Generally speaking, it can't be a common occurrence. Not if you want your civilization/culture/country to survive in the long run.

You need women to have babies. You can't afford to use them as soldiers. Men's role in the reproductive process isn't nearly as important or as involved.

Beyond that, what happens when your army needs to go on maternity leave? Thanks to birth control we can have mixed armies today, but what would it be like before that?

That said, some of these things go away in fantasy. I would imagine there would be an easy magical form of birth control.

I would imagine there would be a lot of half-orc women in armies, since they probably don't have a lot of marriage prospects and they would be big/strong enough to fight well.

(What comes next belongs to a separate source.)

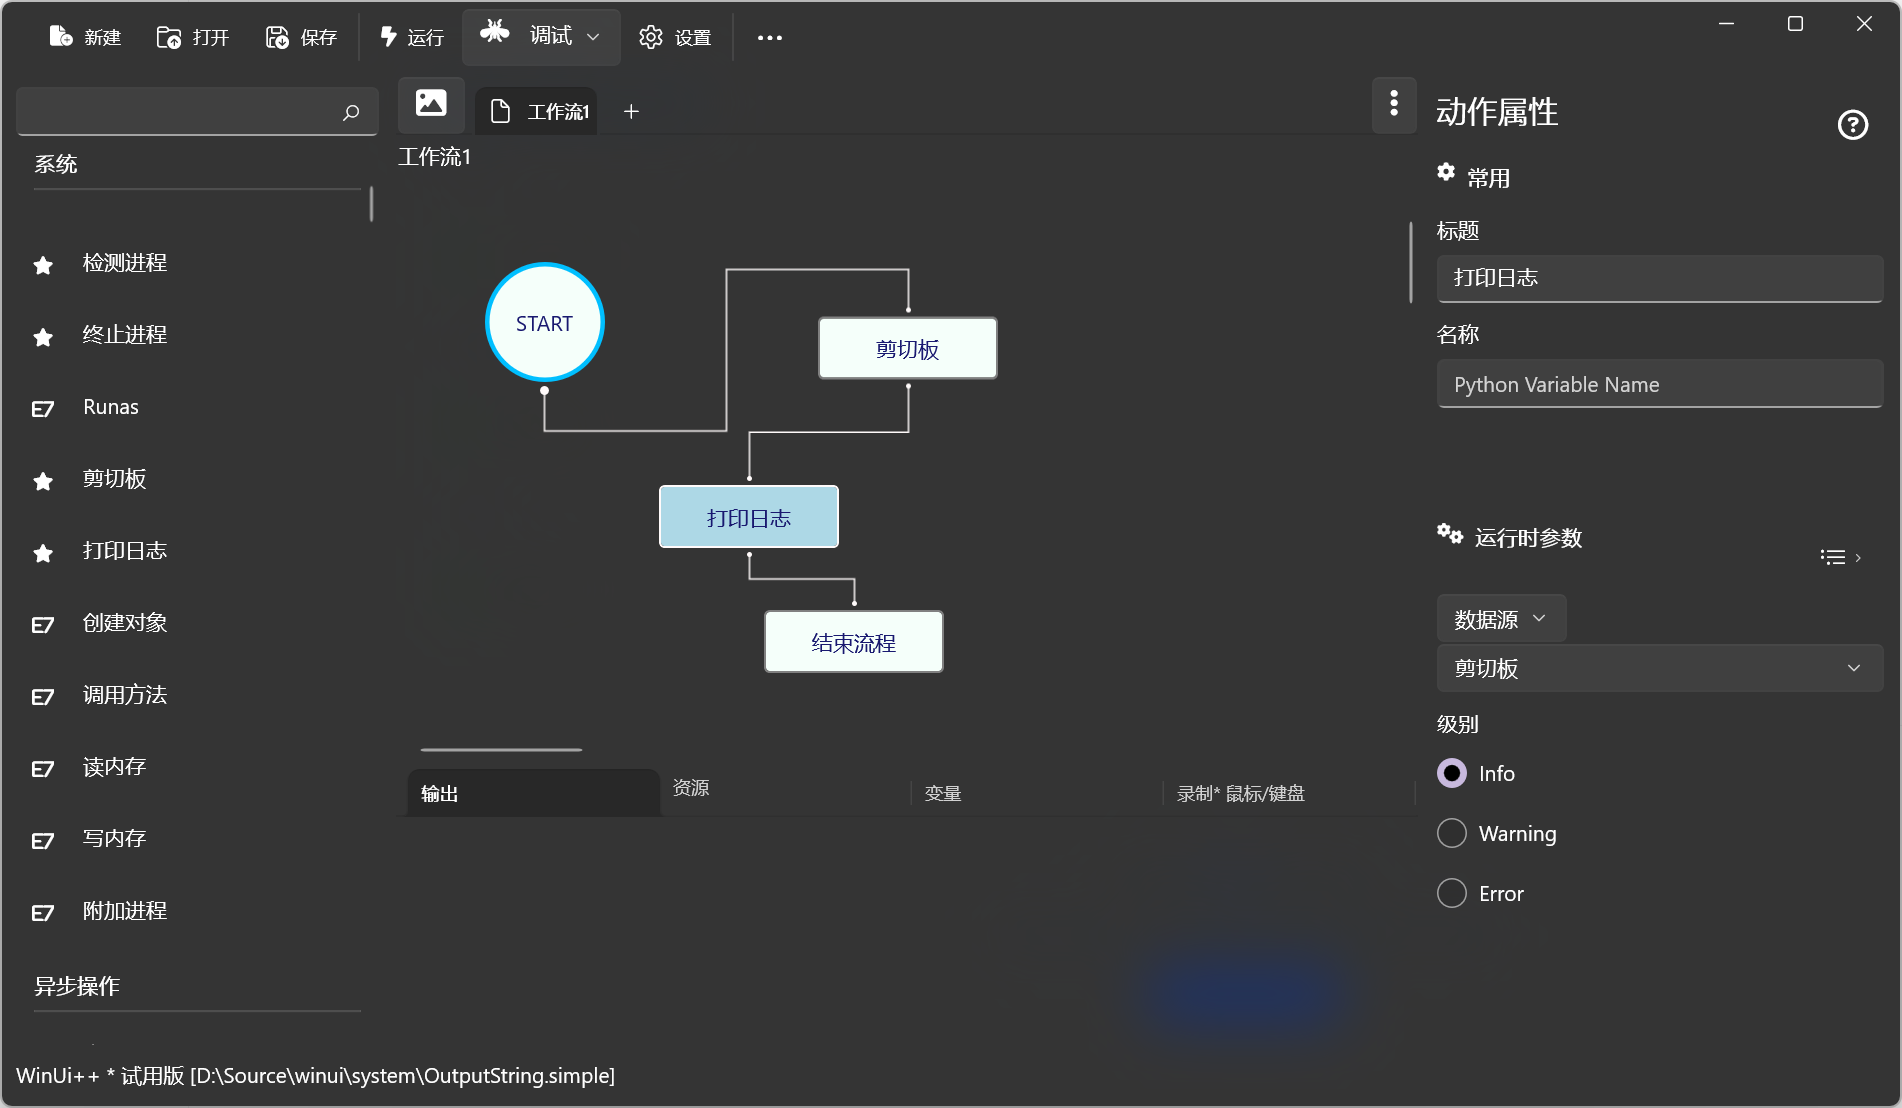The image size is (1902, 1108).
Task: Switch to the 变量 tab
Action: [x=943, y=794]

From what we've seen in the 20th century, mixed-sex combat units don't work well - arguably* more for the effect the women have on the men than vice versa. Segregated female units can work, but most women aren't terribly keen on fighting even where they (as a sex) are rather good at certain speciailties, sniper for instance. Thinking about half-orcs, lone female warriors certainly seem plausible for many settings. If half-orcs are common then units composed entirely of female half-orcs might show up in organised armies. Cultural norms may be able to overcome the problems of integrated units - treating women as honorary men, say, so that the male soldiers no longer 'see' them as female. And of course in hierarchic states, top-down political commandments can force integration regardless of effectiveness... :D

*Van Creveld,  The Transformation of War, 1991.

S'mon

Quote from: Catelf;790074You really mean there were no females at all in Greek, Roman, Egyptian, and Persian armies back then?

There certainly were no (openly female) women in Greek or Roman armies, no. I can't speak to Egypt or Persia but I've not seen any claims of female warriors in Egypt, it seems unlikely. The early Persians may have had some female fighters; like the Scythians they were originally Aryan nomads and their culture was probably more egalitarian than the Greeks & Romans. We certainly know that Queen Artemisia commanded her own ship in battle at Salamis.

I can imagine the notably-egalitarian Etruscans allowing female fighters, but there is no evidence that I know of of this; the Roman tales of Horatio & co fighting the Etruscans (which predate actual written Roman history) don't mention any. Generally you have to go to northern and eastern Europe to find any women who fight, and then only rarely.

Phillip

#62
Quote from: S'mon;790218In a monogamous society men are just as necessary as women. The 1914-1918 war in Europe left millions of women who would never marry. The men who would have married them were dead.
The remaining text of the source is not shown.